:: What is required ::
Reproduce the part of the Elizabeth Brownrigg passage that opens with "Chapter 1: Elizabeth" and closes with "borne sixteen children.", putting "decorator" in place of "housepainter".

Chapter 1: Elizabeth Brownrigg's Brutality
Living in London, England in the mid-18th Century, Elizabeth Brownrigg was an eminently respectable wife, mother, and midwife. She had long been married to successful housepainter and plumber James Brownrigg, and had borne sixteen children.
 Drawings of her show a dark-haired, middle-aged woman whose most striking feature was her large, hooked, irregular nose. She also possessed a pursed mouth, strong chin, and thin neck. The Brownriggs had grown up in Greenwich where they met and married. In the seventh year of their marriage, they moved to London, probably for the greater employment opportunities there. James Brownrigg made enough at his dual occupations to rent a cottage for vacations.
 However, as the family grew, its finances were squeezed. By the time Elizabeth gave birth to their sixteenth child, they had to give up the cottage.
 Mrs. Brownrigg supplemented the family income by working as a midwife. She became known for her caring and competency and was considered the best midwife in the district. Her services were much sought after so she decided she needed some help in her work and applied for apprentices.

:: Data extract ::
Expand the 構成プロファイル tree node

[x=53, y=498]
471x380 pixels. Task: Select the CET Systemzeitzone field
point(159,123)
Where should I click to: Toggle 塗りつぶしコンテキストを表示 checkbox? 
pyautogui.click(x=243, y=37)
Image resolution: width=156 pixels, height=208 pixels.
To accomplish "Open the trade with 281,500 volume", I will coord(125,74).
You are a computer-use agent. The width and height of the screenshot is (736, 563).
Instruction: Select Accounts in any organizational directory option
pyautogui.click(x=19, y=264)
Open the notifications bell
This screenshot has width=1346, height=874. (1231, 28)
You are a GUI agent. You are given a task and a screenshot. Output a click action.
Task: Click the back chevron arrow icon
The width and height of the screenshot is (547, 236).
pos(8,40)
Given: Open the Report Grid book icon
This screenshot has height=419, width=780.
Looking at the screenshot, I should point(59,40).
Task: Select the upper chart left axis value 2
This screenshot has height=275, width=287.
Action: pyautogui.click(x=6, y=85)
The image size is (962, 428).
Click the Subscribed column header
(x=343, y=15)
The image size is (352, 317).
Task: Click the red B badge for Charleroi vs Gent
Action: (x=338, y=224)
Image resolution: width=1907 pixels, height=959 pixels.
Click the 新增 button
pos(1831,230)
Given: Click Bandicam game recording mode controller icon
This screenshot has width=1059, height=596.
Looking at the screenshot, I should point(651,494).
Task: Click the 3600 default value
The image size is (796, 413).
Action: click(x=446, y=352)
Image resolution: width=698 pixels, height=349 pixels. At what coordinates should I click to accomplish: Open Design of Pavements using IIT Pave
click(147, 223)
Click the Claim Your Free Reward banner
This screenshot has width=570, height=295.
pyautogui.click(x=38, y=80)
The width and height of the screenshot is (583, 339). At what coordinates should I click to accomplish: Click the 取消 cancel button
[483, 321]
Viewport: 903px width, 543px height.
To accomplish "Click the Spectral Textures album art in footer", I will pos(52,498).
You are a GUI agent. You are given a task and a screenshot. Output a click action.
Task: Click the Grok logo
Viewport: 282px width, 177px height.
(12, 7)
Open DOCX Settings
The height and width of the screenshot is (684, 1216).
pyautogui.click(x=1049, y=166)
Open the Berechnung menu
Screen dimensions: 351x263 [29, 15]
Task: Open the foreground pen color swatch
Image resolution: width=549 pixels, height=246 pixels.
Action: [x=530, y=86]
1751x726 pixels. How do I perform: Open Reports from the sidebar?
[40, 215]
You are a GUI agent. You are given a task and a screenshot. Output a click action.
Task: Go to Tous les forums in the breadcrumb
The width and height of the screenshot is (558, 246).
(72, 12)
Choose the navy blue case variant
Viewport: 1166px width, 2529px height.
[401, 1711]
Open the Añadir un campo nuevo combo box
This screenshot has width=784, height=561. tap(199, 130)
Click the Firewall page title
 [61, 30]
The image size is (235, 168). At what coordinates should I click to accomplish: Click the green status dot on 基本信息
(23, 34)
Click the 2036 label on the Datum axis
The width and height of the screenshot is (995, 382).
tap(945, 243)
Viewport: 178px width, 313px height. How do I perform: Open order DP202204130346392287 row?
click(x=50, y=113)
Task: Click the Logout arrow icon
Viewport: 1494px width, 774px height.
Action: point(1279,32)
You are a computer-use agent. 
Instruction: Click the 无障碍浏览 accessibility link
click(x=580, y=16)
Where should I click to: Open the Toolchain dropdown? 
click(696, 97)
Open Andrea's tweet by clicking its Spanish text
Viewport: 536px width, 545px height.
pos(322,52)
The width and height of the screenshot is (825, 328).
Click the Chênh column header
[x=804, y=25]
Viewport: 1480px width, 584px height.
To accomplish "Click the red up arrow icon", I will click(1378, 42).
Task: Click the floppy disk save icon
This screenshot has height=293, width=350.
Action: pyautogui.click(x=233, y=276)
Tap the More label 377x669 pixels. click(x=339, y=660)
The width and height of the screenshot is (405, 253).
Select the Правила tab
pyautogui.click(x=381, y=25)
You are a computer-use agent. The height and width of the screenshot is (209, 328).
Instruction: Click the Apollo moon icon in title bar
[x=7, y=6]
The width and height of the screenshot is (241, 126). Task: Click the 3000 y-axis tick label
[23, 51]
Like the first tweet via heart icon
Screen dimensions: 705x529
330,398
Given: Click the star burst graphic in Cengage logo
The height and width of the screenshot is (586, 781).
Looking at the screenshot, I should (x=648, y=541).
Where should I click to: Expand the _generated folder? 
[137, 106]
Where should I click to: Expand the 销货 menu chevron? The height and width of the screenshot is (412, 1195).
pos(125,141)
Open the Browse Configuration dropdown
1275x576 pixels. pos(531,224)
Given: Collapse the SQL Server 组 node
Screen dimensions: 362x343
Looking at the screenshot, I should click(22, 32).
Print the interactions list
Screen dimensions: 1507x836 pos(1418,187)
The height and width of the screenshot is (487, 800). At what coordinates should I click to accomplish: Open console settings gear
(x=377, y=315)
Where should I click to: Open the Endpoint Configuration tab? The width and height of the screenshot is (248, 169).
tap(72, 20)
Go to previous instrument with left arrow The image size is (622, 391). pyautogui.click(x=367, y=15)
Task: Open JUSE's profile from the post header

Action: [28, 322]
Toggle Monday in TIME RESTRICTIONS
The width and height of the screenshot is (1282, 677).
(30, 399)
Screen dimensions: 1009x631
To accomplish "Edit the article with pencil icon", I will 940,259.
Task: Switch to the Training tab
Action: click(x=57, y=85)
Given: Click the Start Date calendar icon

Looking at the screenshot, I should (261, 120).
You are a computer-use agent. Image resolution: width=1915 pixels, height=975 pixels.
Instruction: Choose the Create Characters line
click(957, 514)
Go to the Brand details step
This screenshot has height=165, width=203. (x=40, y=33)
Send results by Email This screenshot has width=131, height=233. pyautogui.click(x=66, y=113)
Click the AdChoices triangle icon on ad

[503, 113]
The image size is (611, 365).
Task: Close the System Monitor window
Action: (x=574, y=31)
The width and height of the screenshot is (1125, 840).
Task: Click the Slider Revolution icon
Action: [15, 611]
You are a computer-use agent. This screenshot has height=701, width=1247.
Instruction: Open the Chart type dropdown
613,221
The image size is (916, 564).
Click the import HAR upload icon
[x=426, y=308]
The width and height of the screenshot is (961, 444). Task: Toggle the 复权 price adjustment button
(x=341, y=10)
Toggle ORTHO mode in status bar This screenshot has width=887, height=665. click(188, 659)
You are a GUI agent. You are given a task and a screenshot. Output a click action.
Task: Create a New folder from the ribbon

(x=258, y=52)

:: Your response ::
Chapter 1: Elizabeth Brownrigg's Brutality
Living in London, England in the mid-18th Century, Elizabeth Brownrigg was an eminently respectable wife, mother, and midwife. She had long been married to successful decorator and plumber James Brownrigg, and had borne sixteen children.